We have proposed Particle-SfT, the first SfT algorithm guided by constraint projections and forces, and capable of reaching a highly accurate solution without an initial guess. Because Particle-SfT has low complexity and is generic in the types of deformation constraints it uses, it may be used in place of any other existing refinement algorithm. Our experimental results show that Particle-SfT reaches the same accuracy that the best performing isometric SfT method while consistently outperforming existing non-isometric SfT methods in almost all cases. The core of Particle-SfT is to enforce constraint subsets independently and optimally, allowing it to converge faster. Particle-SfT is provably convergent.
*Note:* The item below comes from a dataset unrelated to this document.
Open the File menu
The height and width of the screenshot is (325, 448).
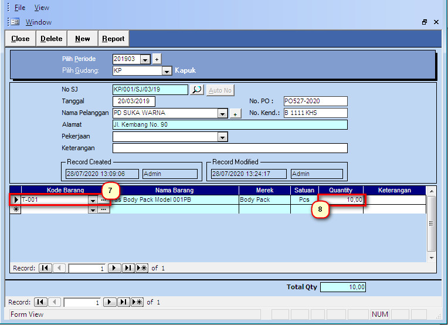coord(20,8)
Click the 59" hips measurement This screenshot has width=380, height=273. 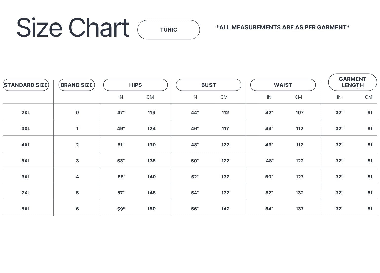pyautogui.click(x=121, y=209)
Remark that the template of Particle-SfT includes more information than previous SfT methods so that it can cope well with both isometric and elastic deformations. We list in Table 4 the template’s exact data structure and how each field is obtained. The template’s shape and texturemap are obtained from multiple images of the object at rest using Structure-from-Motion. The density of the material of which the object is made is known from the material’s properties. The object’s surface thickness can be precisely measured beforehand. Only the stretching and bending correction strengths need tuning. We set \(s_{A}=1\) for the isometric deformations since there is no stretching, and therefore only \(s_{B}\) needs tuning. We tune both \(s_{A}\) and \(s_{B}\) for the elastic deformations. One of the perspectives of our future work is to be able to compute these two correction strengths automatically from the material’s mechanical parameters such as Young’s modulus and/or Poisson’s ratio since those parameters encode the material’s elasticity behavior. Our second perspective is to extend Particle-SfT to volumetric objects, and the third one is to investigate Particle-SfT for objects made of mixed materials, thus having inhomogeneous stiffness.